WHAT IS BEING ASKED. Write out, word for word, every line from the one where "info@zenkutu.com (885, 1734)" occurs to the final line of the entries, and nothing beyond them.

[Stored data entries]

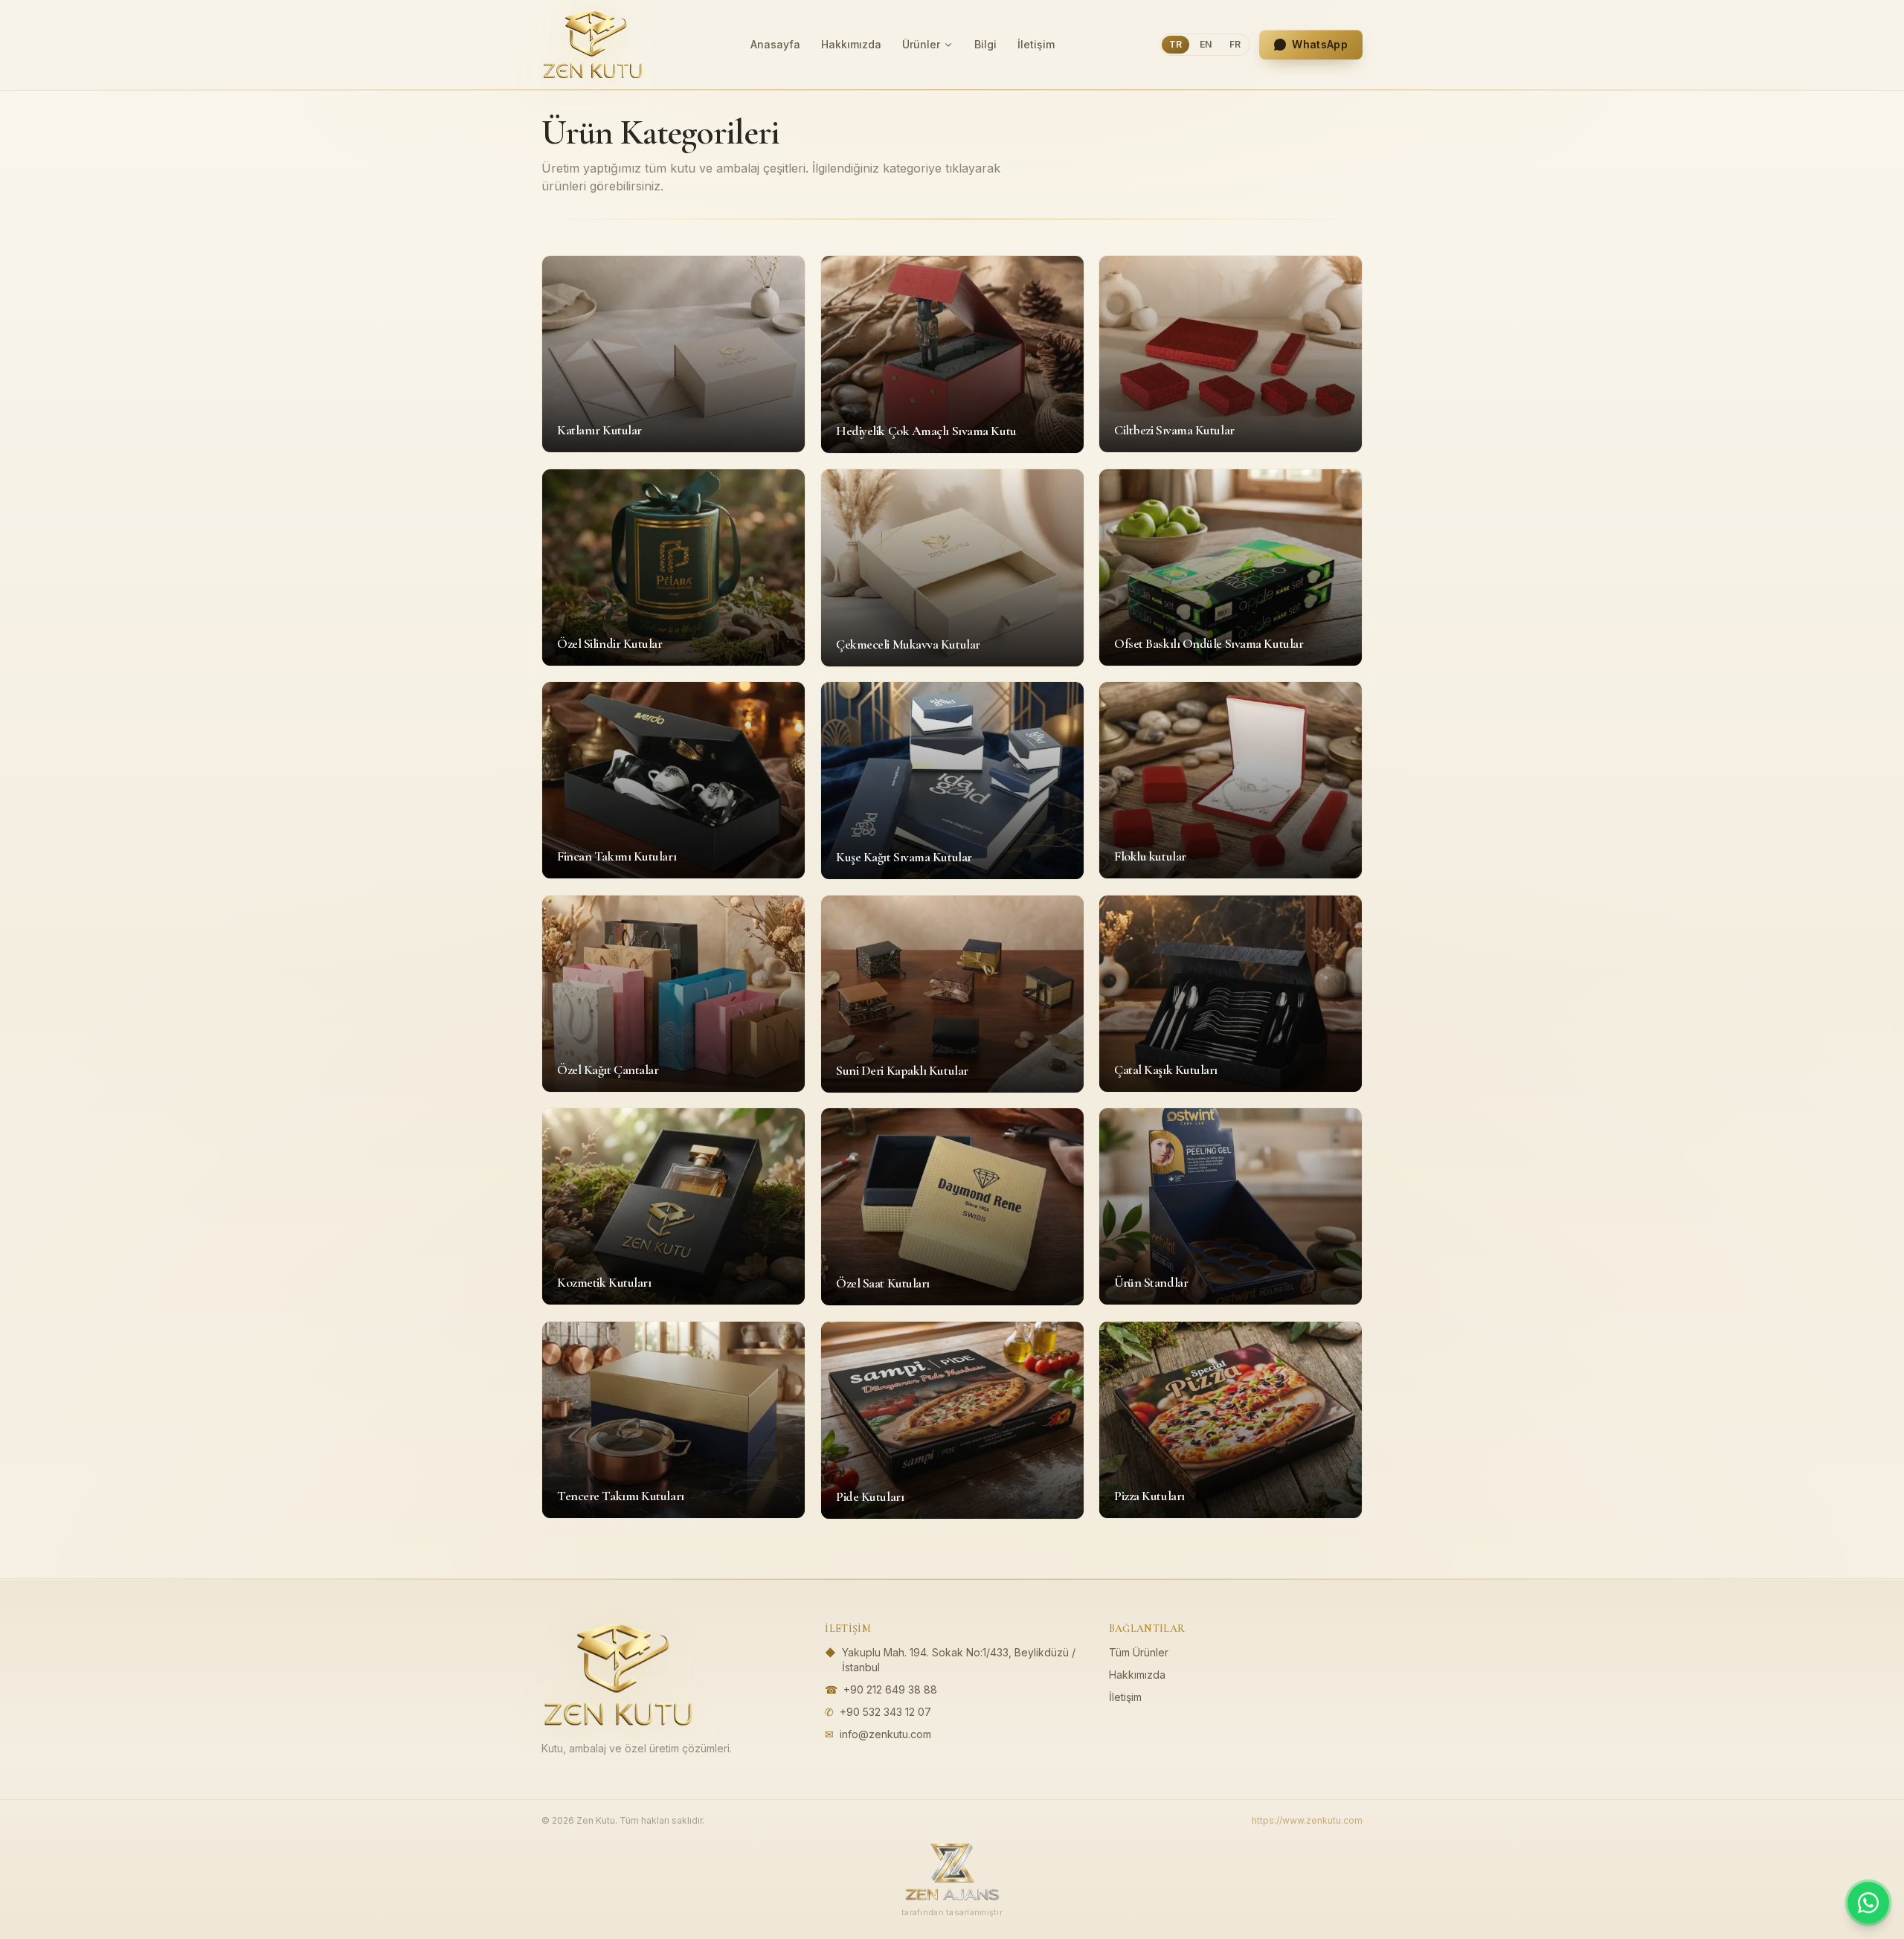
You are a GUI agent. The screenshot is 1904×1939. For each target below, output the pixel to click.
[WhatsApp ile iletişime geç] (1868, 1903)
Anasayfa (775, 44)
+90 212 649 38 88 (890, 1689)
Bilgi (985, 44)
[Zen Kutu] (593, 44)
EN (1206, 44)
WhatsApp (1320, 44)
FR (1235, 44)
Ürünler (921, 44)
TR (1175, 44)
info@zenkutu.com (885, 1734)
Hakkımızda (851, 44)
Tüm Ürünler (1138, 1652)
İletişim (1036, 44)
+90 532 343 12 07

PROBLEM SOLUTION.
info@zenkutu.com (885, 1734)
Hakkımızda (851, 44)
Tüm Ürünler (1138, 1652)
İletişim (1036, 44)
+90 532 343 12 07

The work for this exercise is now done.